When the coating of a workpiece becomes scratched or otherwise
damaged during its manufacture, the scratches can promote the
deterioration of not only the coating but also the workpiece itself
by exposing the workpiece's surface to its surroundings. For
instance, should the workpiece be employed in a corrosive
environment, its errantly exposed surface would be more vulnerable
to corrosion than if its coating were completely intact.
Moreover, the scratches and inconsistencies in the coating of a
workpiece may also reduce the effectiveness of the finished
product. For example, should the coating be used to uniformly
deliver some type of releasable substance, inconsistencies in the
coating can foster uneven and non-homogeneous delivery of the
releasable substance to the deployed product's final
surroundings.
An expandable coated stent is one specific example of the coated
workpieces described above. Expandable stents are tube-like medical
devices designed to support the inner walls of a vessel or lumen
within the body of a patient. These stents are typically positioned
within a targeted lumen of the body and then expanded to provide
internal support for the lumen. These stents may be self-expanding
or, alternatively, may require external forces to expand them. In
either case they are typically deployed through the use of a
catheter of some kind. These catheters typically carry the stents
at their distal end.
Due to the interaction of the stent with the inner walls of the
lumen, stents have been coated to enhance their effectiveness.
These coatings may, among other things, be designed to facilitate
the acceptance of the stent into its applied surroundings or to
facilitate the delivery of therapeutic to the lumen and its
surroundings. When the coating is haphazardly applied or has
somehow been removed during the stent's manufacture, both the
stent's useable life span and its effectiveness can be reduced.
The coatings on these stent may be applied at various times during
its life cycle including during its manufacture, during its
placement onto the distal end of the delivery catheter, and
contemporaneous with the medical procedure being performed. At each
of these times the coating may be at risk of being scratched,
damaged or otherwise removed from the surface of the stent.

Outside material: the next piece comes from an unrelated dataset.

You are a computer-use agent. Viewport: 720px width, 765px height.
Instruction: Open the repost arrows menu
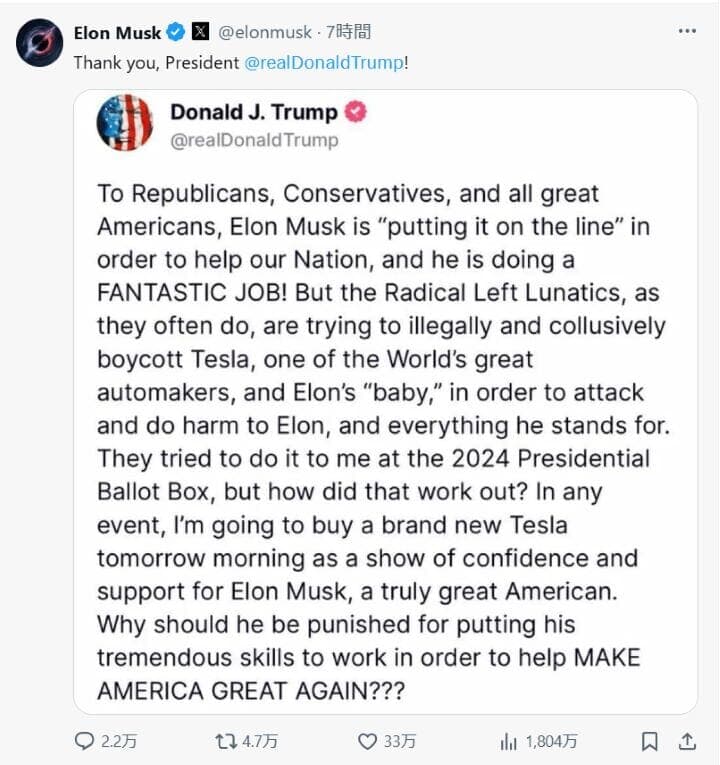click(x=226, y=741)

For
example, during their manufacture, stents are often crimped onto
the distal end of the delivery catheter. During this crimping the
mechanical arms of a crimper may come in contact with the coating
of the stent as the arms act to reduce the diameter of the stent.
This compressive contact can scratch, indent, wipe-off or otherwise
breach the integrity of the coating.
SUMMARY OF THE INVENTION
A method of protecting the coating on a reconfigurable coated
workpiece having a first end and a second end is provided in one
embodiment of the present invention. This embodiment includes
providing an encasing hollow deformable membrane, positioning the
first end of the reconfigurable coated workpiece adjacent to an
entrance orifice of the membrane, enlarging the entrance orifice
and the inside cavity of the membrane, inserting the reconfigurable
coated workpiece into the enlarged entrance orifice and into the
inside cavity, and decreasing the size of the inside cavity of the
membrane until an inside surface of the cavity contacts the coating
of the workpiece.
A system for delivering a coated reconfigurable medical implant to
a target site is also provided in an alternative embodiment of the
present invention. A system in accord with this embodiment includes
a carrier device and a medical implant covered in a protective
membrane wherein the medical implant is located at the distal end
of the carrier device on an implant carrying region.
A medical stent in accord with another embodiment is also provided.
A stent in accord with this embodiment may include a metallic frame
that may be expandable from a first position to a second position,
a polymeric layer coating at least a portion of the metallic frame,
and an encasing hollow deformable membrane surrounding the polymer
layer.
BRIEF DESCRIPTION OF THE DRAWINGS
FIG. 1 is a side view of a coated workpiece that was manufactured
without a protective membrane in place.
FIG. 2 is a side view of a coated workpiece that was manufactured
in accord with an embodiment of the present invention.
FIG. 3 is a side view of a coated implant that has an encasing
hollow deformable membrane surrounding it in accord with an
alternative embodiment of the present invention.
FIG. 4 is a cross-sectional view taken along line IV--IV of FIG.
3.
FIG. 5 is a side view of the coated implant of FIG. 3 after it has
been reconfigured in accord with an alternative embodiment of the
present invention.
FIG. 6 is a cross-sectional view taken along line VI--VI of FIG.
5.
FIG. 7 is a side view of an uncrimped stent on a catheter prior to
its insertion into an encasing hollow deformable membrane in accord
with another alternative embodiment of the present invention.
FIG. 8 is a side view of the uncrimped stent of FIG. 7 after it has
been inserted into the deformable membrane in accord with another
alternative embodiment of the present invention.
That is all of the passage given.